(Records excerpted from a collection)
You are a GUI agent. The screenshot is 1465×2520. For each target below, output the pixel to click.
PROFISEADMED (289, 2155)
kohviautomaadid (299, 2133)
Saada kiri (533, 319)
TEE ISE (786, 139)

Assignment | The answer must restate all of the entries exactly.

Answer for this exercise |
You are a GUI agent. The screenshot is 1465×2520. For each target below, output the pixel to click.
PROFISEADMED (289, 2155)
kohviautomaadid (299, 2133)
Saada kiri (533, 319)
TEE ISE (786, 139)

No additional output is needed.